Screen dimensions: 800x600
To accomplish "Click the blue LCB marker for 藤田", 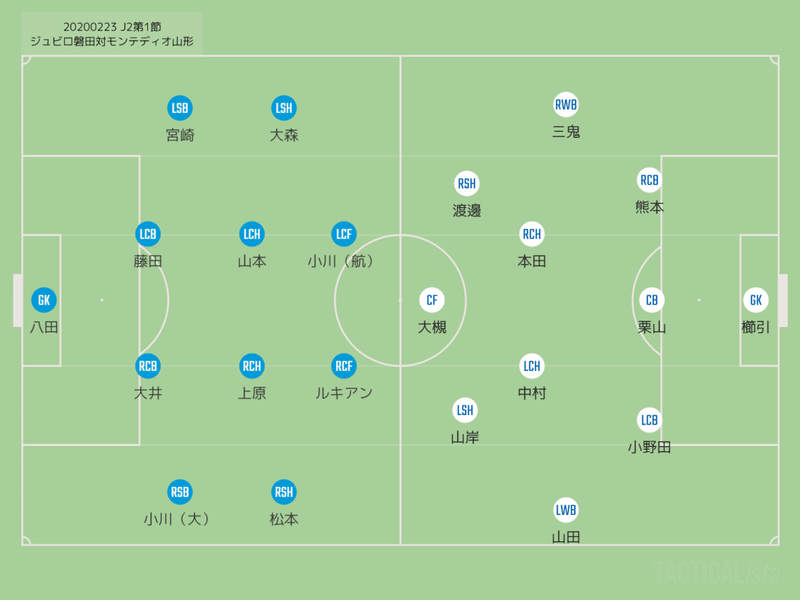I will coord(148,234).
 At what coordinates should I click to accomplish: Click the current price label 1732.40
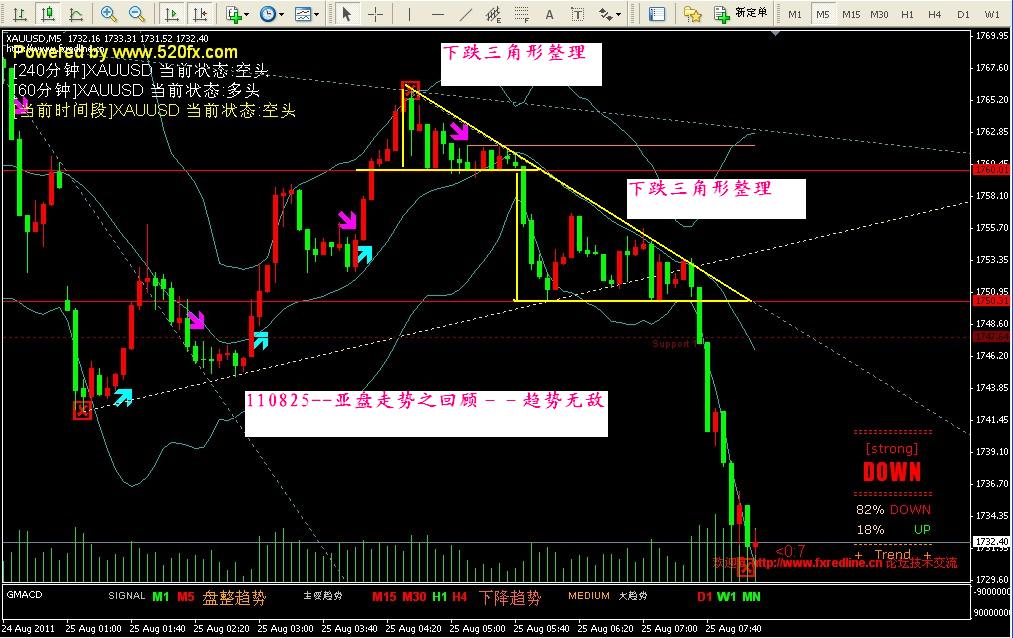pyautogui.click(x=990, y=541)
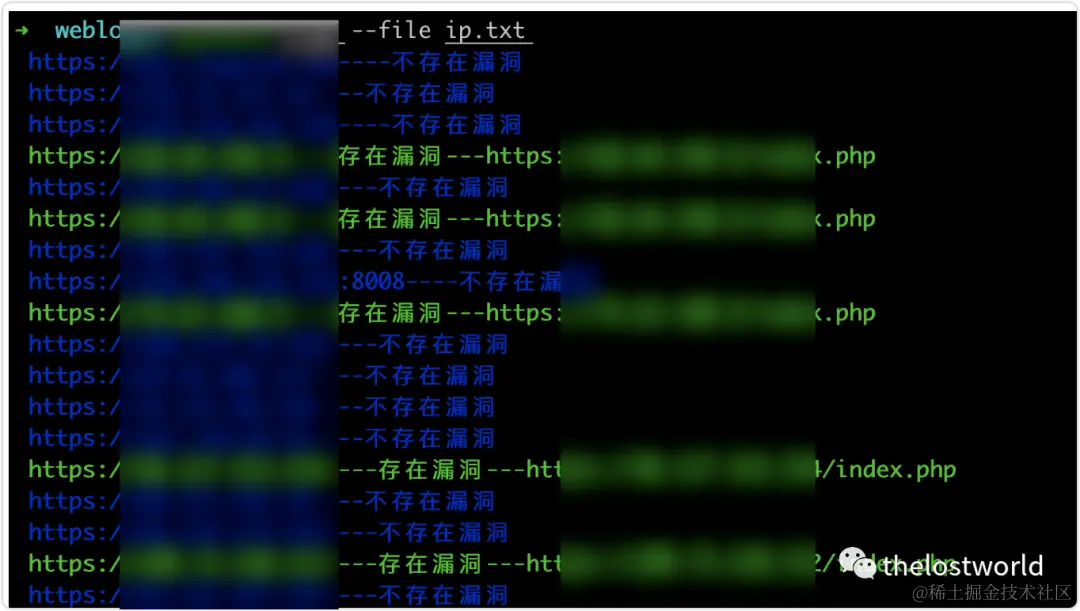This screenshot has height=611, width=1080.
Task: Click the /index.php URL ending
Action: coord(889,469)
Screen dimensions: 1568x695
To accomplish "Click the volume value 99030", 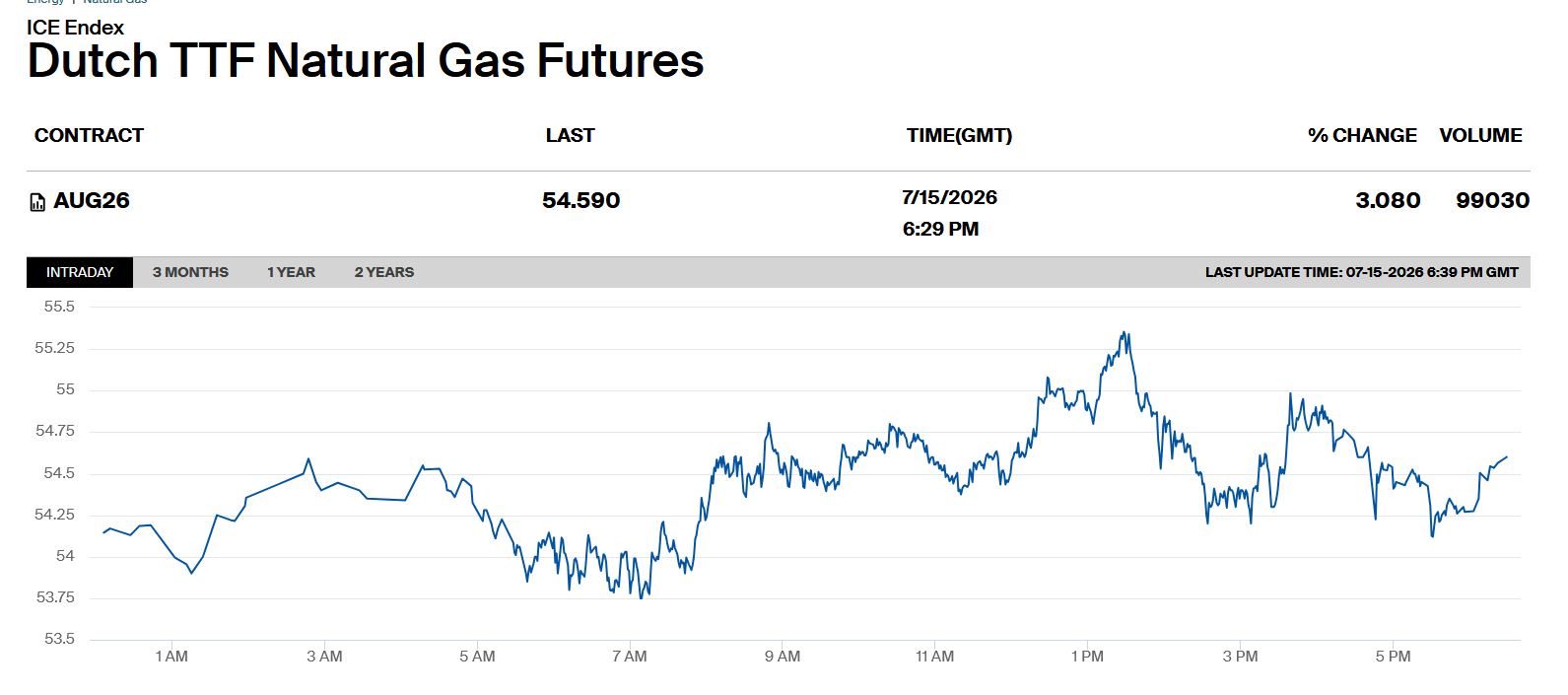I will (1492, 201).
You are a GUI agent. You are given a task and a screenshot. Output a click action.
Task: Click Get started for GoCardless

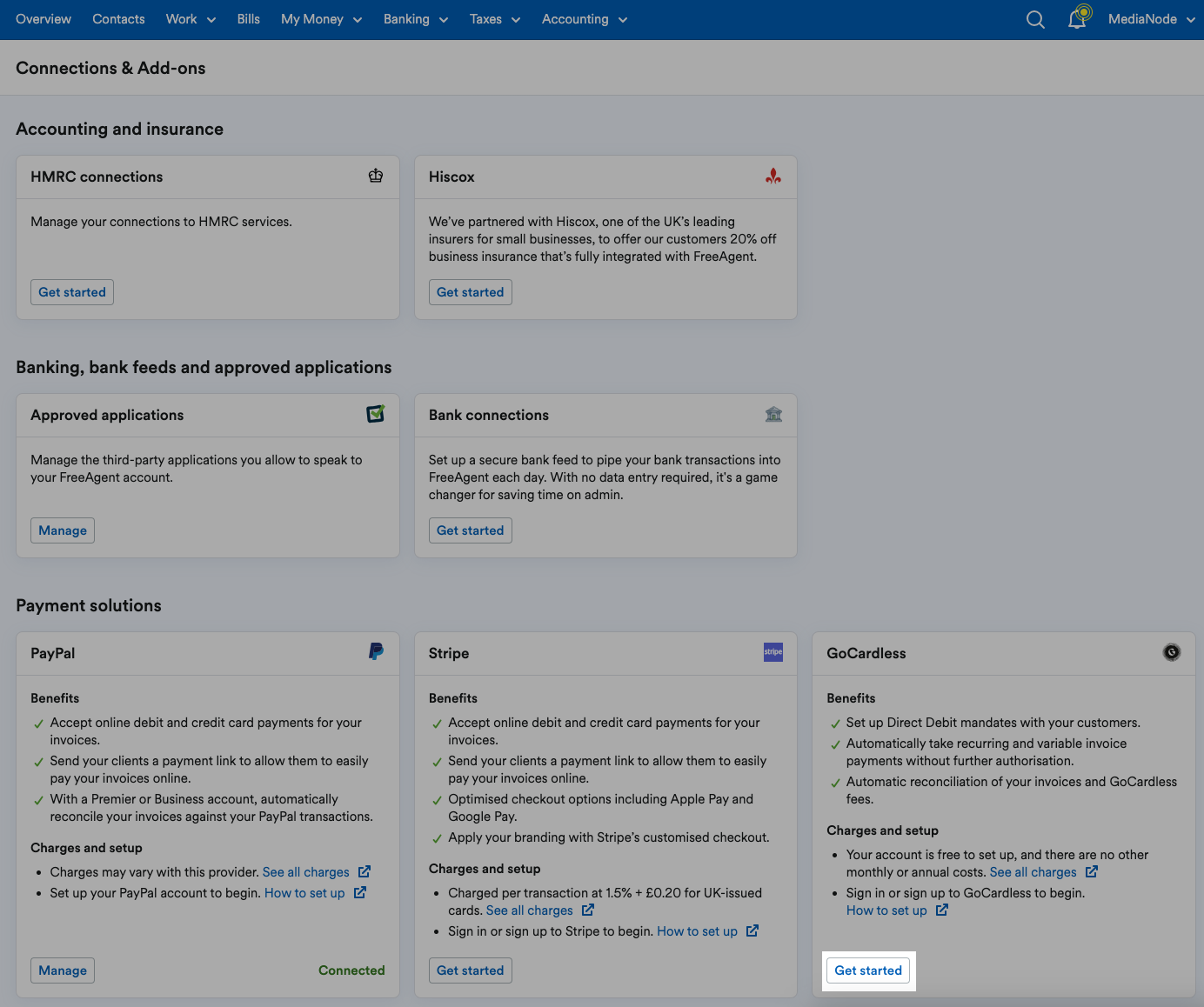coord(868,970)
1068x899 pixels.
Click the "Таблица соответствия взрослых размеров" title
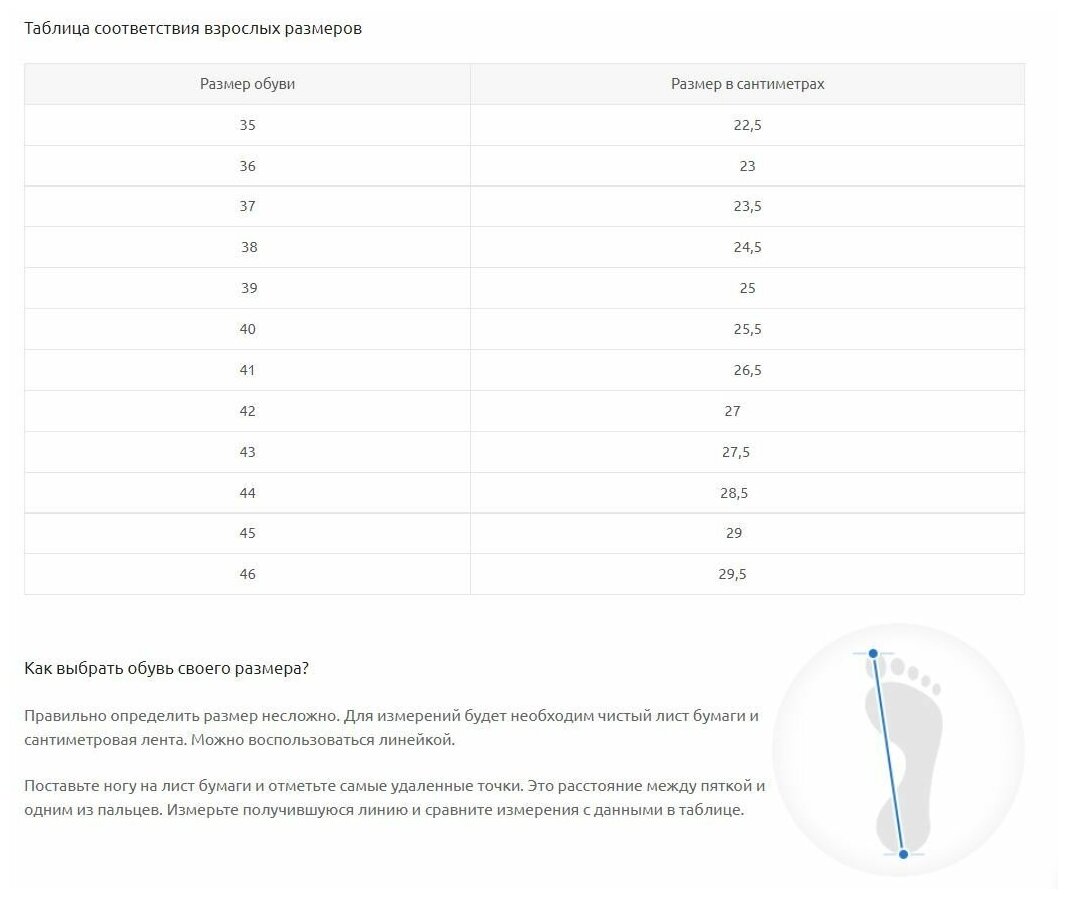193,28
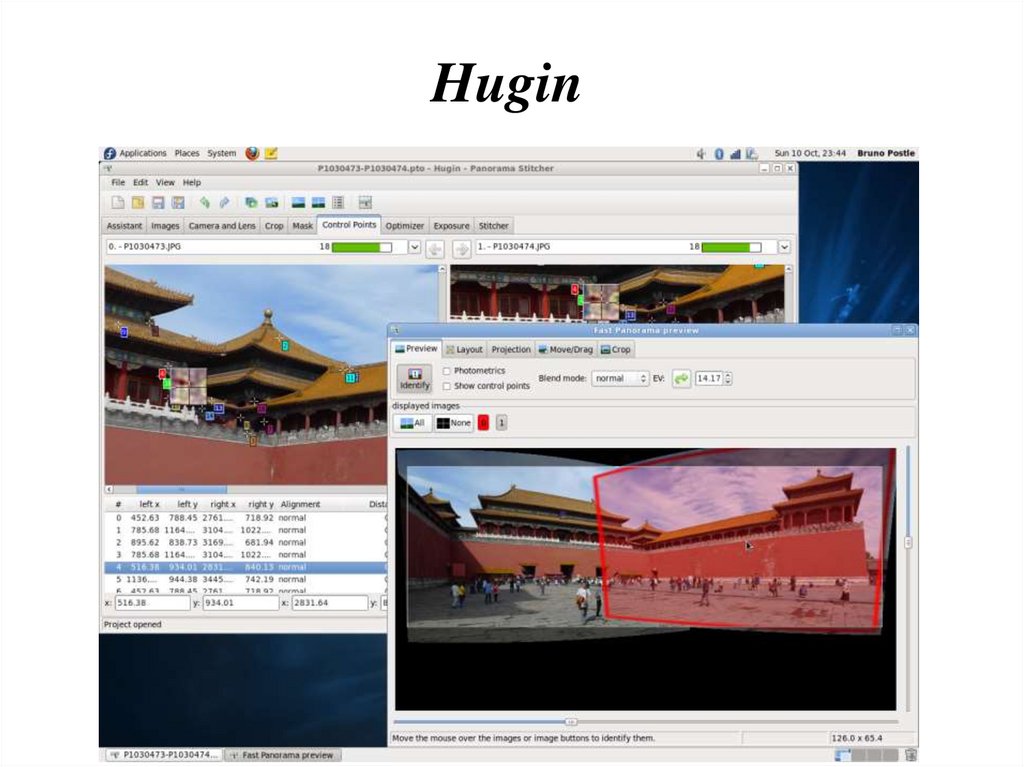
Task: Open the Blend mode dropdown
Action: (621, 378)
======
Set the pictures aside and reproduce exactly the lines above, from the line holding "You are a GUI" through the line holding "1068x899 pixels.", both included, with nothing else.

**Answer box:**
You are a GUI agent. You are given a task and a screenshot. Output a click action.
Task: Click Get started for GoCardless

coord(868,970)
1068x899 pixels.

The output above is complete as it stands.